Your instructions:
Please turn the lines below into a JSON list of strings, with one string for each line and any blank lines omitted.

Provided records:
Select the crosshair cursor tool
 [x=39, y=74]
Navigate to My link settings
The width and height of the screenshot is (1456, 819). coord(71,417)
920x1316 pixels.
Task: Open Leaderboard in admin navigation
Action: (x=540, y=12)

Response:
[
  "Select the crosshair cursor tool",
  " [x=39, y=74]",
  "Navigate to My link settings",
  "The width and height of the screenshot is (1456, 819). coord(71,417)",
  "920x1316 pixels.",
  "Task: Open Leaderboard in admin navigation",
  "Action: (x=540, y=12)"
]